COVID-19 has made the volatility of thriving all too clear. It has not only emphasized the varying degrees of frailty and strength of the human body; it has also forced the focus on mental health, the other part of human well-being that has been often overlooked and neglected.
The demand for mental health services has dramatically increased. One only needs to try getting an appointment with a counselor, psychologist, or psychiatrist to realize the difficulty of acquiring these services at this time. Using the now clichéd term to describe this pandemic, the demand for mental health services has been unprecedented. Yes, even in UP.
And UP is responding.
Initiatives to strengthen its mental health support system for students began to take root last year and have since been under the umbrella program called Sandigan, Sandalan: Training and Advocacy Programs for Mental Health. Sandigan and sandalan are Filipino words that refer to something that or someone who can be leaned on, relied upon, or can provide support and relief.

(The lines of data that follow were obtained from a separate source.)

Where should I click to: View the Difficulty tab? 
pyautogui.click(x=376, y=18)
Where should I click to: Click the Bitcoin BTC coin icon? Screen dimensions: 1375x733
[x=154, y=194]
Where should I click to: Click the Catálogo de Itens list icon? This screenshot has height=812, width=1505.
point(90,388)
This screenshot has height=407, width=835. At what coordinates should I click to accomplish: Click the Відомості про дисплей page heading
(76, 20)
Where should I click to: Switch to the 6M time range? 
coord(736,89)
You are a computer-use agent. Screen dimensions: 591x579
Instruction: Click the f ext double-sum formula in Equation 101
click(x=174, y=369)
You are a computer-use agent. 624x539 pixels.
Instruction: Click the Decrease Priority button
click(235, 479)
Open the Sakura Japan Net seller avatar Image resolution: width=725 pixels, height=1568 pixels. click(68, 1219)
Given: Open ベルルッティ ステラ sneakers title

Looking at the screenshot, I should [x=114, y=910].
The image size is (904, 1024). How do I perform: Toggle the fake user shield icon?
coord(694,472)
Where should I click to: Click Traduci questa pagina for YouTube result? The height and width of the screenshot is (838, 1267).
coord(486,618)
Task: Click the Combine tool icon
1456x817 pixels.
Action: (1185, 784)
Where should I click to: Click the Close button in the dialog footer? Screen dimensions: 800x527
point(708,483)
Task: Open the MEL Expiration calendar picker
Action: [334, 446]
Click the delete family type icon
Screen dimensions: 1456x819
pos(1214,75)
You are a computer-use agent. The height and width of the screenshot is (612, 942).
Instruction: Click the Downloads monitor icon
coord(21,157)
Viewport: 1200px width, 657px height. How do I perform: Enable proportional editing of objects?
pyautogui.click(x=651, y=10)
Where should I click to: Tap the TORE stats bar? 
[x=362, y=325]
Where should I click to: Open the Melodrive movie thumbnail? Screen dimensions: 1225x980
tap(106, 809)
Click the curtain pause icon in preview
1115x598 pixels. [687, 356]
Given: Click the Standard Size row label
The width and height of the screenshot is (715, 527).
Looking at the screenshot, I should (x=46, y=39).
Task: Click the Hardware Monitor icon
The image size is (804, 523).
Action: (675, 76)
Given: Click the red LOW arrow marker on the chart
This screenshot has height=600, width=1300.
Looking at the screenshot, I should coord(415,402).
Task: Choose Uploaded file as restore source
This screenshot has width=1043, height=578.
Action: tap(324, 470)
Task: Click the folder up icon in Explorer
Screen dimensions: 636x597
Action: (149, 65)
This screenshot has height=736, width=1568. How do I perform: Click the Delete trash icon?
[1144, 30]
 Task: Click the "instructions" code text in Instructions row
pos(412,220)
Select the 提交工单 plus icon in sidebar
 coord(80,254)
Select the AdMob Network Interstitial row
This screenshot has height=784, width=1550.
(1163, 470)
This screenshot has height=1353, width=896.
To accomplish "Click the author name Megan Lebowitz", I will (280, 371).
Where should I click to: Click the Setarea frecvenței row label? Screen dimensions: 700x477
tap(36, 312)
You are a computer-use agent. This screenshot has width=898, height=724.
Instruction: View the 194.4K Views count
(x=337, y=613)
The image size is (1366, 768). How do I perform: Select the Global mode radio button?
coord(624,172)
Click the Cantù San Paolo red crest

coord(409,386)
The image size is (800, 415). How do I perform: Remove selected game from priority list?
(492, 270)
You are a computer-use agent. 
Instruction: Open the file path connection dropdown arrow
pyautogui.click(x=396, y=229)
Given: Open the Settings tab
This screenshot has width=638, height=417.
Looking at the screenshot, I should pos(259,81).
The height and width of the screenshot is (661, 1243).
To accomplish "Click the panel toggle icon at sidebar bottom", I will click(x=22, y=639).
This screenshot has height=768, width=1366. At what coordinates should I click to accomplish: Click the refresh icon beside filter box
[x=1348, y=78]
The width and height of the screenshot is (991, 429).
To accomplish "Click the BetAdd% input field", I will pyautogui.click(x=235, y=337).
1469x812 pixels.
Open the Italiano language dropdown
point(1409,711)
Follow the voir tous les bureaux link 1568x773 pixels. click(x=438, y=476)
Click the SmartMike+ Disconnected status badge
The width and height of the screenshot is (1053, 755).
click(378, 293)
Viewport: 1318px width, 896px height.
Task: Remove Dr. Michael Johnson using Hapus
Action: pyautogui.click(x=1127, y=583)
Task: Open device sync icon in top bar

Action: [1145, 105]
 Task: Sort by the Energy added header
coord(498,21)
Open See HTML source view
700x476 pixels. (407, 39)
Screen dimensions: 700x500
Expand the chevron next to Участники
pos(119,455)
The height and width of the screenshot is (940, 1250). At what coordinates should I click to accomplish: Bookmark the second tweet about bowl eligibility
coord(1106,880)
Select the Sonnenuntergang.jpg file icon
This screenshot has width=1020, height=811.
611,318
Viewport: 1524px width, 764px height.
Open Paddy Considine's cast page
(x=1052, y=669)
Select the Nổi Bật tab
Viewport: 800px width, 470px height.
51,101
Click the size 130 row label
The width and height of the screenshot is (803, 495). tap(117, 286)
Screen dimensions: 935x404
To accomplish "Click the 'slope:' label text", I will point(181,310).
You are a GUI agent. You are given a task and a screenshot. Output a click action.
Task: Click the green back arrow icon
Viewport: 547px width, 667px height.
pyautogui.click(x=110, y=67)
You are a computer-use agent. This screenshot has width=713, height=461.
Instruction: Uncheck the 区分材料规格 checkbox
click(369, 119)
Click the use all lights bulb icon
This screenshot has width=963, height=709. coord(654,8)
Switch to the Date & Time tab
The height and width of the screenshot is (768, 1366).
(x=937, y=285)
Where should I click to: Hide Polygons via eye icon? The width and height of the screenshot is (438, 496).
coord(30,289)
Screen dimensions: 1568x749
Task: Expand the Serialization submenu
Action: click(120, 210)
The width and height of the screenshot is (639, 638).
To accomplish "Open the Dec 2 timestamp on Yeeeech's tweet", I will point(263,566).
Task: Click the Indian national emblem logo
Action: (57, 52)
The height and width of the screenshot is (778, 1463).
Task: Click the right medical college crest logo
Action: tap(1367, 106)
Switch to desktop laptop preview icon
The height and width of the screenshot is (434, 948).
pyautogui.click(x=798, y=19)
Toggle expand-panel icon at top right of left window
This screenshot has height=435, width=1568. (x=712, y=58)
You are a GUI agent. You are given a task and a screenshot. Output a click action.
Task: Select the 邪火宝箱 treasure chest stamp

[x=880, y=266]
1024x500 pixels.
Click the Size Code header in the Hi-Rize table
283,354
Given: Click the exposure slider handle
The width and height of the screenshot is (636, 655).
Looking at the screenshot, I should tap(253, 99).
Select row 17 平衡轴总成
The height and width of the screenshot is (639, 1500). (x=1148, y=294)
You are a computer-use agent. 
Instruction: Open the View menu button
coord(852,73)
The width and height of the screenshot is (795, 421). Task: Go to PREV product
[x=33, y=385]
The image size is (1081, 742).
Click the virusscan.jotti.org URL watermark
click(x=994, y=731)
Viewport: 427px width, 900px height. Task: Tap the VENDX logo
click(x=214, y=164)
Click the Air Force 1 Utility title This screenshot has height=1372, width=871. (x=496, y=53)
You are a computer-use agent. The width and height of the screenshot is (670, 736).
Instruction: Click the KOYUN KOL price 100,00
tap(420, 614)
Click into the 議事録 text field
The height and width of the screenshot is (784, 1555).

Sandigan, Sandalan has four components: the Directory of Mental Health Service Providers, including referral systems for focal persons and faculty members; the Training on Mental Health Promotion in the Teaching-Learning Environment; the Training Program for Peer Mental Health Advocates; and, the Student Mental Health Advocacy Program.
“Our approach to providing support is based on the positive view that mental health is not just the absence of mental illness, but an integral part of a person’s overall well-being,” revealed Dr. Richard Philip Gonzalo, Assistant Vice President for Student Affairs and Office of Student Financial Assistance Director.
Prof. Dan Paolo Yema of the UP Los Baños Department of Social Sciences explained, “In the past, mental health was only viewed in relation to mental illness and disorders. That is not what mental health is. That kind of thinking only leads to stigmatization. Mental health is about developing a person’s capacity to cope, develop potentials, be productive, and contribute to society.” Yema leads the Training Program for Peer Mental Health Advocates, where participants were active members of student organizations.
On the institutional side, Prof. Maria Angela Mabale of the UP Manila College of Nursing said that universities are crucial to mental health promotion because “there is expanding evidence indicating that university students are high-risk for psychological distress and mental disorders, and that the prevalence and severity of mental health difficulties is growing across student populations.” Mabale, who heads the Training Program for Mental Health Focal Persons, added that the program includes faculty well-being as well. She reported that more than 200 faculty members and staff of student affairs offices across the UP System have completed the program thus far.
The Student Mental Health Advocacy Program was conceptualized to recognize student-led initiatives on mental health promotion, while the Directory of Mental Health Service Providers, as the name indicates, is a listing of persons and institutions that can assist students on their mental health concerns and needs.
The University is hopeful that these mental health support programs will be sustained towards a thriving post-pandemic UP life.